Con il secondo motivo la ricorrente denunzia violazione e falsa applicazione di legge ex art. 360 n. 3 c.p.c. in relazione agli artt. 2697 c.c. e 166 c.p.c. In particolare sostiene che i giudici d'appello non hanno tenuto conto che incombe sul lavoratore provare l'ammontare della retribuzione che assume di avere ricevuto, per cui doveva tenersi conto della retribuzione indicata nella memoria difensiva dalla società datrice di lavoro e non di quella assunta dall'originario ricorrente.

Anche questo motivo è privo di fondamento.

Sulla base del principio generale di cui all'art. 2697 c.c. - in base al quale spetta al lavoratore dimostrare l'esistenza del rapporto lavorativo ed al datore di lavoro provare l'effettuato pagamento delle retribuzioni - il Tribunale , con una motivazione anche per questa parte corretta sul piano logico-giuridico, ha esattamente considerato come retribuzione effettivamente percepita dal lavoratore la somma che questi ha ammesso di avere percepito in costanza di rapporto,e su tale parametro ha, poi, correttamente calcolato le differenze retributive da corrispondersi ex art. 36 Cost. al lavoratore.

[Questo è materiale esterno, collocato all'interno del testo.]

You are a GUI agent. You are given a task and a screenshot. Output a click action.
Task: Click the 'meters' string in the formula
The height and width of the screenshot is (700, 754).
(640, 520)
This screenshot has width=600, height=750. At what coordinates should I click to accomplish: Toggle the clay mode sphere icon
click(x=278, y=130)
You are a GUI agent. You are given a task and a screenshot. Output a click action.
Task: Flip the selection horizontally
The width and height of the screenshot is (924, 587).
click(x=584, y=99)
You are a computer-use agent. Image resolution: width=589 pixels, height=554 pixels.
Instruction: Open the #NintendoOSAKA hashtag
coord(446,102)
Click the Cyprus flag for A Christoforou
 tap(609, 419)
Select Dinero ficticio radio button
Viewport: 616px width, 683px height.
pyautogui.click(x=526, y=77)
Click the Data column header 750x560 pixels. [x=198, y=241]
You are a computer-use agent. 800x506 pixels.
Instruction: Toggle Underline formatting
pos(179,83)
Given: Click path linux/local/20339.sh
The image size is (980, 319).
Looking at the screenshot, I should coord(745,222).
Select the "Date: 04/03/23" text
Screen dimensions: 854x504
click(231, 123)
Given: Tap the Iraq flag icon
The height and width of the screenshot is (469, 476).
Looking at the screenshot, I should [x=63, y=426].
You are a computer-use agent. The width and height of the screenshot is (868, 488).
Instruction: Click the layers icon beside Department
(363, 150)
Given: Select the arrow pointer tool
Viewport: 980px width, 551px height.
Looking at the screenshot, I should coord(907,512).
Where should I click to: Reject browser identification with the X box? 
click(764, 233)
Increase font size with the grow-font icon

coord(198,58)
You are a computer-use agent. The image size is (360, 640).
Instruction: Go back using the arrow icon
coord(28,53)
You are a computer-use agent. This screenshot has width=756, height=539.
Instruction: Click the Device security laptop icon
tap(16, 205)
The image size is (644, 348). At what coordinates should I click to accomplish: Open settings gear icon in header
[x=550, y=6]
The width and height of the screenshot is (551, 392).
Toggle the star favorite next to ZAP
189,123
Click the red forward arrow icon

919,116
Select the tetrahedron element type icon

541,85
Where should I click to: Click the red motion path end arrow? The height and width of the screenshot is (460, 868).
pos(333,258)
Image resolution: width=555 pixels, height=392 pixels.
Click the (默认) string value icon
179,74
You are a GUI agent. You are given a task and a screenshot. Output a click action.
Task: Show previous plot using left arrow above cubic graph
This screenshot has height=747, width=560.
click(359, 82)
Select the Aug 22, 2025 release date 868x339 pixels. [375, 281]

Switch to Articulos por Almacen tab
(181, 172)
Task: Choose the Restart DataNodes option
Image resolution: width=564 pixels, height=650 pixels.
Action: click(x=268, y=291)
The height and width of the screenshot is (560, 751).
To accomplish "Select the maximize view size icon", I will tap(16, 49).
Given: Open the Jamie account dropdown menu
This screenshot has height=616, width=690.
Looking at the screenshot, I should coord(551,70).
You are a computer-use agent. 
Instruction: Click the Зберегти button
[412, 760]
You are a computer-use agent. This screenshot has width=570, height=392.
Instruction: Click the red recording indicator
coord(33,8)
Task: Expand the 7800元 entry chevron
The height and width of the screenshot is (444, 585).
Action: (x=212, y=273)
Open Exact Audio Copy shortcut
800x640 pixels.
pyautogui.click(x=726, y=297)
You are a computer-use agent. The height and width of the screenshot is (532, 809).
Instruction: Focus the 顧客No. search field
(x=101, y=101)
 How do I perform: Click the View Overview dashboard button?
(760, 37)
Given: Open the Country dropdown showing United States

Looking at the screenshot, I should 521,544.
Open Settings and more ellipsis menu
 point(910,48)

Con il terzo motivo la società ricorrente denunzia la violazione e falsa applicazione di legge ex art. 360 n. 3 c.p.c., in relazione all'art. 2721 c.c., 244 e 437 c.p.c. e, comunque, in violazione dell'art. 360 n. 5 c.p.c., per omessa e comunque insufficiente motivazione in ordine ad un punto decisivo della controversia. In particolare sostiene che il Tribunale ha ingiustamente omesso di ammettere la prova testimoniale richiesta nella memoria difensiva con appello incidentale ed ha invece accolto la richiesta di giuramento decisorio, avanzata solo in via subordinata. Incombeva, invece, al giudice d'appello provvedere sulla sua istanza istruttoria di prova testimoniale, in relazione alla quale doveva escludersi una sia pure implicita deliberazione negativa non essendosi il giudice limitato a tacere sul punto ma avendo all'opposto espressamente rilevato essere il giuramento l'unico elemento istruttorio ammesso. Questa Corte ha statuito che il giuramento decisorio deferito subordinatamente all'eventuale non ammissione di altri mezzi di prova richiesti in via principale può essere ammesso dal giudice del merito solo dopo che egli abbia escluso l'ammissibilità e la rilevanza dei suddetti mezzi. Peraltro, tale valutazione negativa, non esigendo una motivazione espressa, può risultare per implicito dall'"iter" logico seguito dal giudice che abbia dato ingresso soltanto al giuramento( cfr. in questi sensi Cass. 9 dicembre 1981 n.6507 cui "adde" in argomento anche : Cass. 5 marzo 1987 n. 2330, per l'affermazione che allorquando nel giudizio di secondo grado venga deferito dall'appellante giuramento decisorio dell'appellato, ma subordinatamente all'ipotesi che non si ritengano acquisiti elementi sufficienti per accogliere l'impugnazione , il giudice d'appello, nel mancato verificarsi di tale condizione, non può e non deve prendere in considerazione il mezzo istruttorio che la legge rimette alla disponibilità delle parti e che, quindi, non è ammissibile d'ufficio).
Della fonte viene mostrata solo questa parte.